Look at the entries below and restate word for word the lines from the first through the one that has "[button] (21, 10)".

Pixel coordinate grounding data
===============

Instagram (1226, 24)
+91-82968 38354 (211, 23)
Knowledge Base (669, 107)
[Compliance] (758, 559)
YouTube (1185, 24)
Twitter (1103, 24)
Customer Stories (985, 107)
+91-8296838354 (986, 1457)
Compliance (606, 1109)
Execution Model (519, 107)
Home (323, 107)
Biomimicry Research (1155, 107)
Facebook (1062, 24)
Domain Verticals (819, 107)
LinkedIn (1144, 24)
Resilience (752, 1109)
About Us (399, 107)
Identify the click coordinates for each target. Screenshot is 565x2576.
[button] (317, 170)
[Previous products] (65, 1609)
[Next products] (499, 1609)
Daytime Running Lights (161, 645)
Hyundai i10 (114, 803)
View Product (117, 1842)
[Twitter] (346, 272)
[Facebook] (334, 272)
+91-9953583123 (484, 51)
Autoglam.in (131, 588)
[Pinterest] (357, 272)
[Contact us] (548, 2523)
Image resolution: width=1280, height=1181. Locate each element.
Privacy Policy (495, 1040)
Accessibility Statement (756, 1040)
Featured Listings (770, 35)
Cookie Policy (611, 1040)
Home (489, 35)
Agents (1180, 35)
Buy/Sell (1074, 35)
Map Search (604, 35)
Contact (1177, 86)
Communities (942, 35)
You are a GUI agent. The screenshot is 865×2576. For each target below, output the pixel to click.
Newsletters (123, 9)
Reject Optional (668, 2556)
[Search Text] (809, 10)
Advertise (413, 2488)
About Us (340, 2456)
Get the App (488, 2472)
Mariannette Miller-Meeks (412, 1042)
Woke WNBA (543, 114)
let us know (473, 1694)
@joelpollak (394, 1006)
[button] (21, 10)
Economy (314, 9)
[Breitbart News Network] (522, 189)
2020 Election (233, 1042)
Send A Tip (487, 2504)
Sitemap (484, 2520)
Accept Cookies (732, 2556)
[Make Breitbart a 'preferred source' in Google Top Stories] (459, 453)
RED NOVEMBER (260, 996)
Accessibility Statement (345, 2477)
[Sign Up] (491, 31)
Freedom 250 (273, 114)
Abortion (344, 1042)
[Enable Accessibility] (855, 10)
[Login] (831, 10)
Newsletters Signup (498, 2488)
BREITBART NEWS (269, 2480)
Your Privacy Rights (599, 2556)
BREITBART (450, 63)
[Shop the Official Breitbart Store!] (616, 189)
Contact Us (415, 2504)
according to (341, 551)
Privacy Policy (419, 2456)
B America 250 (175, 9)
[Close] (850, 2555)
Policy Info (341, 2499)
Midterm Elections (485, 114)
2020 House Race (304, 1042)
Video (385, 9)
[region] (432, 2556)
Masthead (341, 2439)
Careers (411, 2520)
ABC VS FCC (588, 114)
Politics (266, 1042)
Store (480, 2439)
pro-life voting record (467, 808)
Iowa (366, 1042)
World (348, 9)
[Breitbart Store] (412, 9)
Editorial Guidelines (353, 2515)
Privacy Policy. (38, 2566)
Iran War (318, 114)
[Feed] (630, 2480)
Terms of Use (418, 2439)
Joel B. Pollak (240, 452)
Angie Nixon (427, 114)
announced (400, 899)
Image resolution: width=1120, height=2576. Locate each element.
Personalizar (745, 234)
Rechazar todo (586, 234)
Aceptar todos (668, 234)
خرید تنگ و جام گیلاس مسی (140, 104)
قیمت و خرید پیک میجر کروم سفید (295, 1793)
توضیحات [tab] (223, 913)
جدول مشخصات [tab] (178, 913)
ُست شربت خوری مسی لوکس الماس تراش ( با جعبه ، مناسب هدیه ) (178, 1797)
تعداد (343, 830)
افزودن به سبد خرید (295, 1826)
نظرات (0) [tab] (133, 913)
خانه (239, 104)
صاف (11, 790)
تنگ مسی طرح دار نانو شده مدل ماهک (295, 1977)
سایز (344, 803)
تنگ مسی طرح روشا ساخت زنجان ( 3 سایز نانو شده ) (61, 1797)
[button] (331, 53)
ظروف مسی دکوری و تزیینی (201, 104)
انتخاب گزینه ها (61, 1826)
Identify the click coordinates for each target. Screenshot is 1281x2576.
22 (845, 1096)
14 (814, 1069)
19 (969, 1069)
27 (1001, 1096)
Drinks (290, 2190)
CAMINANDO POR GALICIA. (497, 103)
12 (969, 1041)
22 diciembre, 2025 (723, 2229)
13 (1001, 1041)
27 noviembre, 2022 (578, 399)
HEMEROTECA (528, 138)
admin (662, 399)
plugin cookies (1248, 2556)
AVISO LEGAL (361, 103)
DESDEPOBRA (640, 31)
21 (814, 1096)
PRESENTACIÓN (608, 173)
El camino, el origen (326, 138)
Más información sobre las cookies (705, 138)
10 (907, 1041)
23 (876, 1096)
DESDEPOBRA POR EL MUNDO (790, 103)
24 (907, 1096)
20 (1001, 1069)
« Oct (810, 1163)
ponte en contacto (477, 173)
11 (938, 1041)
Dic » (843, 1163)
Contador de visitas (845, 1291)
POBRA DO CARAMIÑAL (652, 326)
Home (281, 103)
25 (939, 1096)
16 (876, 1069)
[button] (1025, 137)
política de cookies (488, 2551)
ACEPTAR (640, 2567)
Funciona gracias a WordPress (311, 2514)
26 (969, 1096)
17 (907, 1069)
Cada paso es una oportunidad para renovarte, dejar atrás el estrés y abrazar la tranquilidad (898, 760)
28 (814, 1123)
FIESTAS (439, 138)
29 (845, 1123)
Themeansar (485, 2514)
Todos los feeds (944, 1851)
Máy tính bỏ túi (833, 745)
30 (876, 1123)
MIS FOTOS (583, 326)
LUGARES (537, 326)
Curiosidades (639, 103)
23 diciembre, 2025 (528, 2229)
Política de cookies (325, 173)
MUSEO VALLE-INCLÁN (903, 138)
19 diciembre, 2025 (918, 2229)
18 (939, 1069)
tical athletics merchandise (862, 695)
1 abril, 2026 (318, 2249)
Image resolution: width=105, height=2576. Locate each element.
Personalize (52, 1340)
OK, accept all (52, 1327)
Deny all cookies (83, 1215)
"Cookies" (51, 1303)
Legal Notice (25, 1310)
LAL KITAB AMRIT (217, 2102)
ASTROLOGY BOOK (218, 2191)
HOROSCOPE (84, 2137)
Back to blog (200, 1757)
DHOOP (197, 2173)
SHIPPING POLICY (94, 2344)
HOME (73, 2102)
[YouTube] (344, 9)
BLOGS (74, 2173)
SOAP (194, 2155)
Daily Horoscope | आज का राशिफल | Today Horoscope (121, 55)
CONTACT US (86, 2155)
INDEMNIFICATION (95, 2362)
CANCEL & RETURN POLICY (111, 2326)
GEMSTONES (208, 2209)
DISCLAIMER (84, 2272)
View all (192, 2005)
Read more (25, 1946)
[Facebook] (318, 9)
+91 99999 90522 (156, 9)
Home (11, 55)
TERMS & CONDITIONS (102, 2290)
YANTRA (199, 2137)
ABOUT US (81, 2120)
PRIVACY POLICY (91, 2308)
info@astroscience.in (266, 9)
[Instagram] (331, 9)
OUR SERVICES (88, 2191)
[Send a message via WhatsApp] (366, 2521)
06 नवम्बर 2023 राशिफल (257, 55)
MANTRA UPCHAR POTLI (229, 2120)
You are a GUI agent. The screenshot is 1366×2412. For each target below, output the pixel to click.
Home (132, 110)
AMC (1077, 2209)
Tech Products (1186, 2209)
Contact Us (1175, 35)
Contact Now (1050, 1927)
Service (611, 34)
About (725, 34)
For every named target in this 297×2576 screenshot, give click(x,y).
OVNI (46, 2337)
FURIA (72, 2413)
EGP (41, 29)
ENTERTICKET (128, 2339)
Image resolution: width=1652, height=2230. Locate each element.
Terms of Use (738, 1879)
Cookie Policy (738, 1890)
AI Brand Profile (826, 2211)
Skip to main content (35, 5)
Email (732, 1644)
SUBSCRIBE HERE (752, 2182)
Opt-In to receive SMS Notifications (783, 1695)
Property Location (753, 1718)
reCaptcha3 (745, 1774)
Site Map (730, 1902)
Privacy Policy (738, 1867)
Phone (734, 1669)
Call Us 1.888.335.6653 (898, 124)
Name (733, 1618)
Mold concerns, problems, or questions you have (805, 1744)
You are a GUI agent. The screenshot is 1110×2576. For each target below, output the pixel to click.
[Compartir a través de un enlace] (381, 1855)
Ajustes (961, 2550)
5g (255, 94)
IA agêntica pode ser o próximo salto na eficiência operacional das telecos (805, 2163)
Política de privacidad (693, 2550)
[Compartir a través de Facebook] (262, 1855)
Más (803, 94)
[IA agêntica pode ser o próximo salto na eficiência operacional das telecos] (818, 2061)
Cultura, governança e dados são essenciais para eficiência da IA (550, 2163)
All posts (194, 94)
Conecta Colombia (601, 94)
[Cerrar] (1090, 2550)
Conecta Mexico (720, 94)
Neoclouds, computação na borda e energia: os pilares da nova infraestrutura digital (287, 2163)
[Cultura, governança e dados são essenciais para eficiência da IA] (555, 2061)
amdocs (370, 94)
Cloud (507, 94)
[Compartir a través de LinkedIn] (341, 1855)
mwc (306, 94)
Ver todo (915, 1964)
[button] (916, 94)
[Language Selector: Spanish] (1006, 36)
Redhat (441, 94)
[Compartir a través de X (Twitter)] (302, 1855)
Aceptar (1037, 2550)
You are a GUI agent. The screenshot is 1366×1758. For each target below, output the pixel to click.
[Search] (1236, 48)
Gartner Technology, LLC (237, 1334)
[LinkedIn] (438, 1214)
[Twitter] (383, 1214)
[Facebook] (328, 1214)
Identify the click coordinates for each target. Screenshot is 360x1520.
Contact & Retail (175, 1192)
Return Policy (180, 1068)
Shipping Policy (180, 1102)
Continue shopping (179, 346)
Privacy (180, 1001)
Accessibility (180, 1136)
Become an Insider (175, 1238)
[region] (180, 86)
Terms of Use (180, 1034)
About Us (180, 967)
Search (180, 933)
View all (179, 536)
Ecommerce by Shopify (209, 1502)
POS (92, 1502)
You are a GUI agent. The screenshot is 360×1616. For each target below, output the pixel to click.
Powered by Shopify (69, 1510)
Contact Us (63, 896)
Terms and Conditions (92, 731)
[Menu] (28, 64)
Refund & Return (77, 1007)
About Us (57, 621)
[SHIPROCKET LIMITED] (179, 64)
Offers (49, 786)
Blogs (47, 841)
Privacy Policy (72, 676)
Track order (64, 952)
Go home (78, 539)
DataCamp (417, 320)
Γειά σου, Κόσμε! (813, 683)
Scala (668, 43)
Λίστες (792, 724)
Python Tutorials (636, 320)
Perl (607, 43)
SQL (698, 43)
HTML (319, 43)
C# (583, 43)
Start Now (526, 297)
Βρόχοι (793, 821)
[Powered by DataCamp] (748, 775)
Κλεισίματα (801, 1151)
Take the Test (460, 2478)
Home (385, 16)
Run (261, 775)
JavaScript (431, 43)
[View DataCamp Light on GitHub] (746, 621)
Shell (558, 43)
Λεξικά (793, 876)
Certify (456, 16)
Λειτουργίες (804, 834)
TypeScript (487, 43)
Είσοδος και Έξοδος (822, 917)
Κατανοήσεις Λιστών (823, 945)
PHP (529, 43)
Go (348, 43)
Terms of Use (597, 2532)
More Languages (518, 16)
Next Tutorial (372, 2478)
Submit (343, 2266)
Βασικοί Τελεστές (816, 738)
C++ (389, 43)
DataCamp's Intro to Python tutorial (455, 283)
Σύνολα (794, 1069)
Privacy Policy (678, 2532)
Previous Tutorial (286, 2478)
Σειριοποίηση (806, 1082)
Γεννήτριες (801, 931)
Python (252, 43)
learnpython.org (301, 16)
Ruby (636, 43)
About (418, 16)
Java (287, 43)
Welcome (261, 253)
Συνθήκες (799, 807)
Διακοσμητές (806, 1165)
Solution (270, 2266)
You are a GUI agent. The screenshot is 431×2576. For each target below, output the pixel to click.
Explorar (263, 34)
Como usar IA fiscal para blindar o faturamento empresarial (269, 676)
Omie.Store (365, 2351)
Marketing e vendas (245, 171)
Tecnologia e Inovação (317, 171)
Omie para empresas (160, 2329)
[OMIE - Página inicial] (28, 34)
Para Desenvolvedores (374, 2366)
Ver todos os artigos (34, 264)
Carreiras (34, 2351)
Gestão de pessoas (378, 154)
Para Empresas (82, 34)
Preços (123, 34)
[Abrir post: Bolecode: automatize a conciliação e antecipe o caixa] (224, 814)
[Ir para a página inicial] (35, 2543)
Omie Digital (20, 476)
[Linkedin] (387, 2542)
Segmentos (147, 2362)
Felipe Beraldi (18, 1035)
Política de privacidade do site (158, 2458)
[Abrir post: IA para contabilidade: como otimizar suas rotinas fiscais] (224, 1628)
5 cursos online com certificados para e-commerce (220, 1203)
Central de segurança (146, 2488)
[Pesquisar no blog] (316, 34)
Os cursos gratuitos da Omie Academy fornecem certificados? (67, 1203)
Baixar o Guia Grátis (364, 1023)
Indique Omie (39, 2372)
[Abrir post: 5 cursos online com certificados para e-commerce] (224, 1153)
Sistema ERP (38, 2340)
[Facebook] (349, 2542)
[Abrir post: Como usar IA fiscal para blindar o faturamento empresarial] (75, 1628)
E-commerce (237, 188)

===============

[The completed task]
Instagram (1226, 24)
+91-82968 38354 (211, 23)
Knowledge Base (669, 107)
[Compliance] (758, 559)
YouTube (1185, 24)
Twitter (1103, 24)
Customer Stories (985, 107)
+91-8296838354 (986, 1457)
Compliance (606, 1109)
Execution Model (519, 107)
Home (323, 107)
Biomimicry Research (1155, 107)
Facebook (1062, 24)
Domain Verticals (819, 107)
LinkedIn (1144, 24)
Resilience (752, 1109)
About Us (399, 107)
Identify the click coordinates for each target. Screenshot is 565x2576.
[button] (317, 170)
[Previous products] (65, 1609)
[Next products] (499, 1609)
Daytime Running Lights (161, 645)
Hyundai i10 (114, 803)
View Product (117, 1842)
[Twitter] (346, 272)
[Facebook] (334, 272)
+91-9953583123 (484, 51)
Autoglam.in (131, 588)
[Pinterest] (357, 272)
[Contact us] (548, 2523)
Image resolution: width=1280, height=1181. Locate each element.
Privacy Policy (495, 1040)
Accessibility Statement (756, 1040)
Featured Listings (770, 35)
Cookie Policy (611, 1040)
Home (489, 35)
Agents (1180, 35)
Buy/Sell (1074, 35)
Map Search (604, 35)
Contact (1177, 86)
Communities (942, 35)
You are a GUI agent. The screenshot is 865×2576. For each target below, output the pixel to click.
Newsletters (123, 9)
Reject Optional (668, 2556)
[Search Text] (809, 10)
Advertise (413, 2488)
About Us (340, 2456)
Get the App (488, 2472)
Mariannette Miller-Meeks (412, 1042)
Woke WNBA (543, 114)
let us know (473, 1694)
@joelpollak (394, 1006)
[button] (21, 10)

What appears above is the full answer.